А еще он мог без вреда для здоровья прыгнуть с третьего этажа, мог карабкаться на голую стену, цепляясь одними пальцами, мог легким движением сломать человеку руку, ногу, другую ногу – все, до чего дотянется, мог бежать километр за километром, даже не запыхавшись. Еще чуть-чуть – и он преодолел бы земное притяжение, он взлетел бы, он чувствовал это ясно, как никогда…
Но, однако, не взлетел, не случилось. Хватило ума в последний миг остановиться.
Хладная сила претворяла его тело в могущественный и непобедимый снаряд, но пьянила и помрачала сознание. В минуты просветления его обуревал страх. Ясно было, что однажды он не вернется назад из этого опьянения, из черно-красной пустоты, не взглянет взглядом теплым, живым, человеческим. Как-то раз после очередного эксцесса он вдруг увидел свое будущее необыкновенно отчетливо – это был лик смерти, жадной, яростной. Уже он сам должен был стать смертью и выйти в мир собирать страшную жатву.
И тогда он содрогнулся. Он всегда гордился своей холодностью, свободой от человеческих слабостей, таких как любовь, привязанность, сострадание, потребность в заботе. Он считал себя сверхчеловеком, рожденным для особой миссии. Но тут вдруг понял, что человеческого в нем было гораздо больше, чем он думал. И человеческое это боролось сейчас, сопротивлялось, не хотело уходить, погибать, и борьба эта приносила ему невыразимые мучения.
Базилевс понял, что надо решаться. Прямо сейчас, не откладывая на завтра. Триумвиры наверняка знали, что с ним происходит – иначе разве стали бы они терпеть его дикости?

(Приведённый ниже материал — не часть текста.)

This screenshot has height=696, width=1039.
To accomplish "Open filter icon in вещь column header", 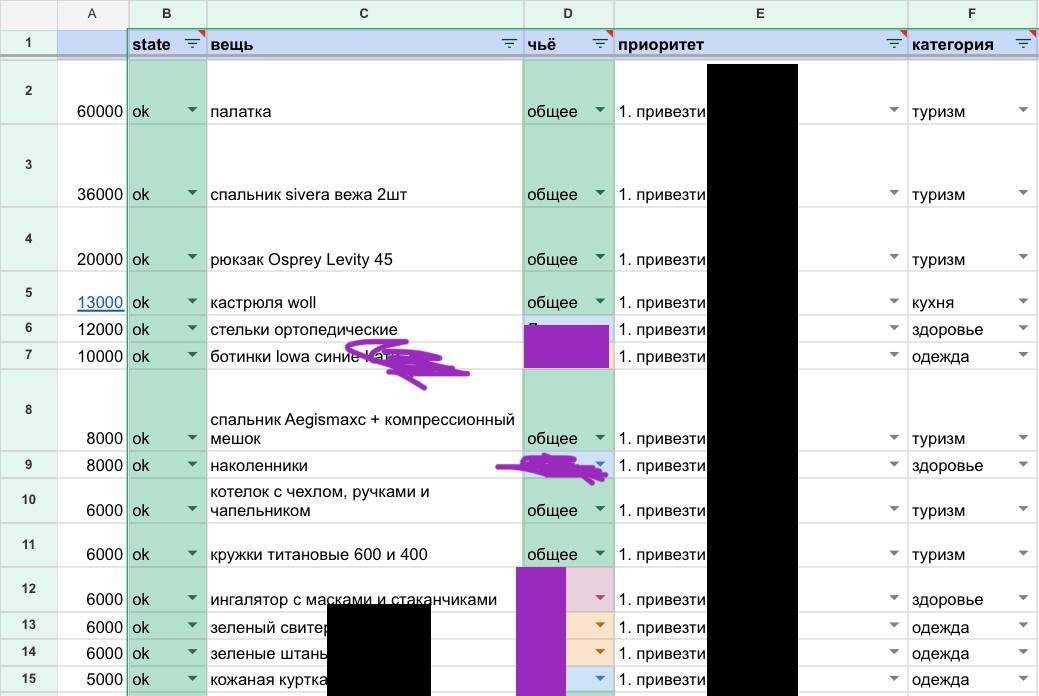I will [x=509, y=44].

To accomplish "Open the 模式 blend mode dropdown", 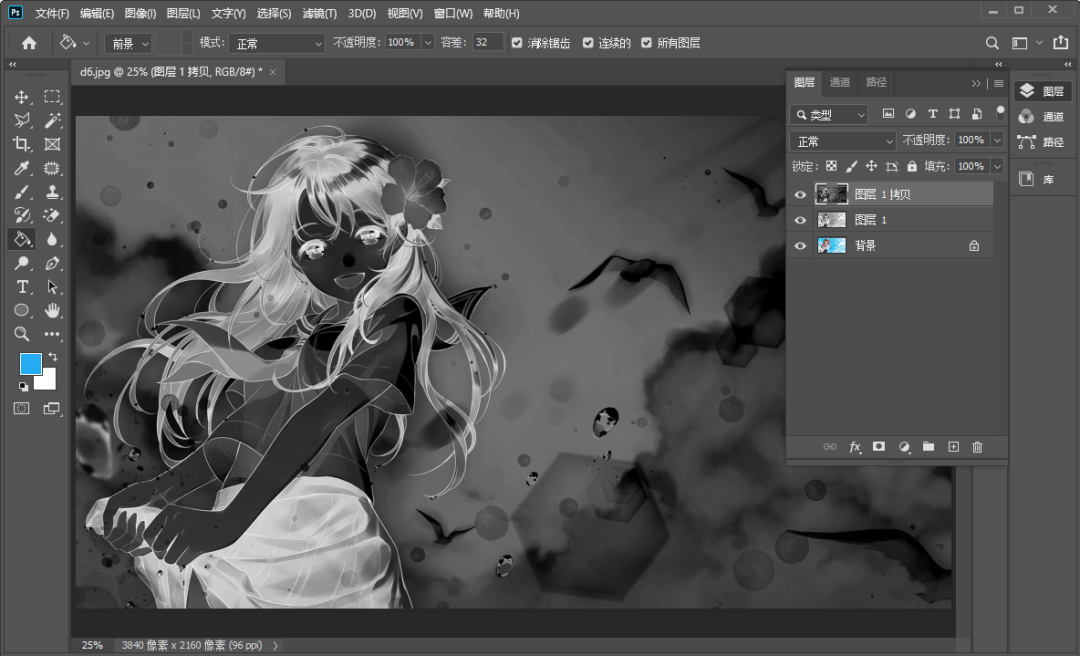I will coord(276,43).
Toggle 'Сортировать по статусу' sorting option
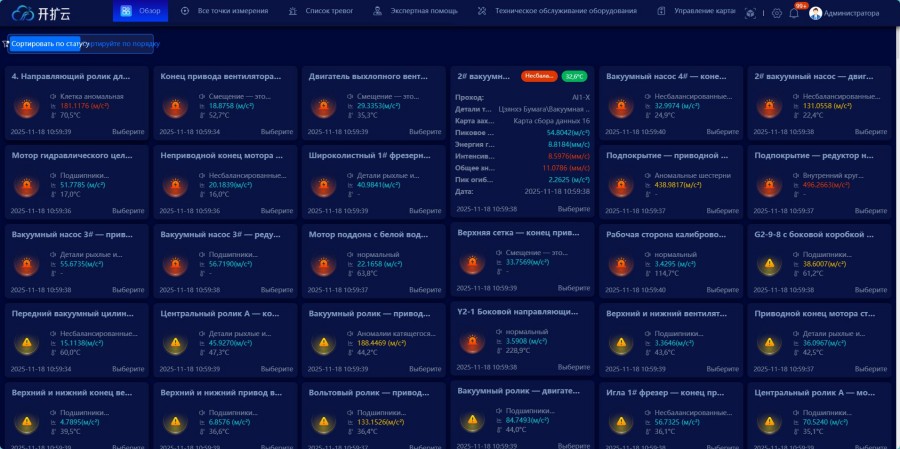Viewport: 900px width, 449px height. (46, 44)
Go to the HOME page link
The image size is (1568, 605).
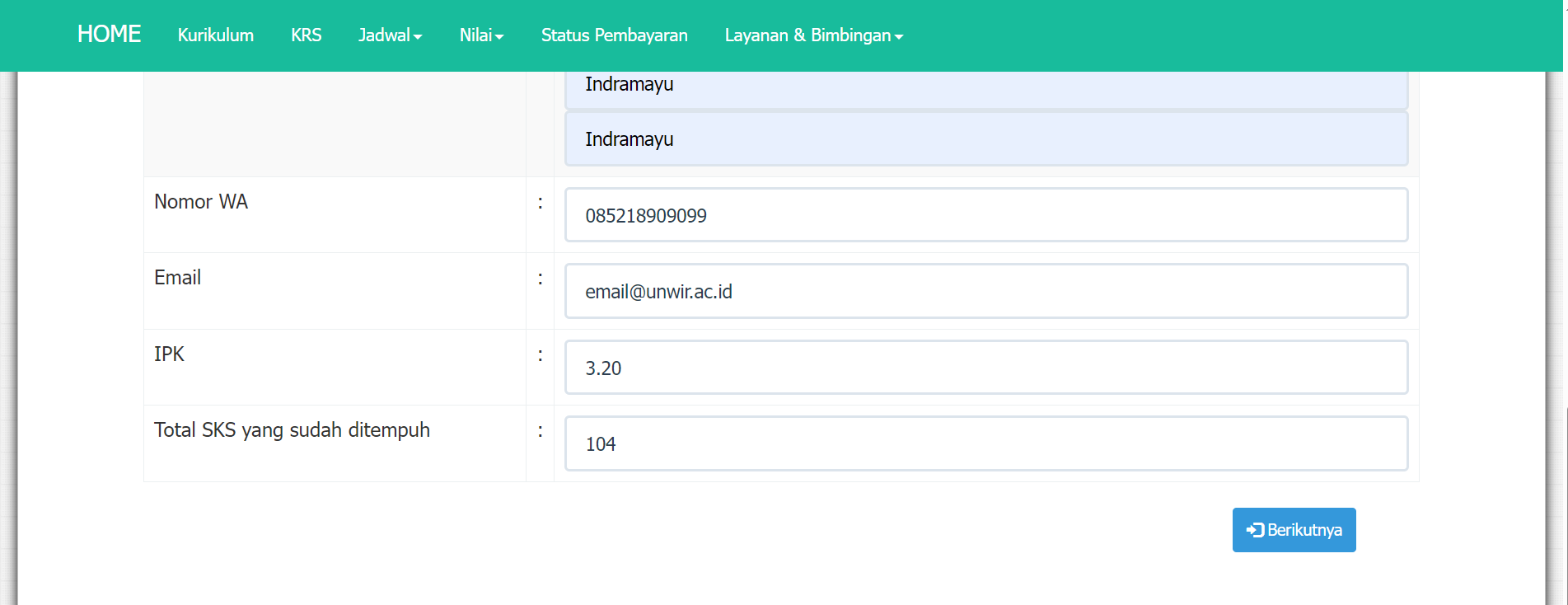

Однажды вечером, когда варан перестал буравить его глазами и тихо прилег в углу своего аквариума, базилевс вызвал Мышастого. Тот вошел сосредоточенный, смотрел на владыку с опасением. Базилевс тоже поглядел на него, прямо в лицо. Раньше он был неспособен на такой подвиг, живший в Мышастом мрак пугал его, отталкивал. Но теперь в нем самом развернулась тьма такой силы и глубины, что Мышастый почувствовал это, отвел глаза, отступил назад.
– Я умру? – только и спросил его базилевс.
– Все умрут, о высочайший, – осторожно отвечал триумвир, глядя сквозь пол куда-то в нижний этаж, – таков закон.
– Но отчего умру я? – не отступал базилевс.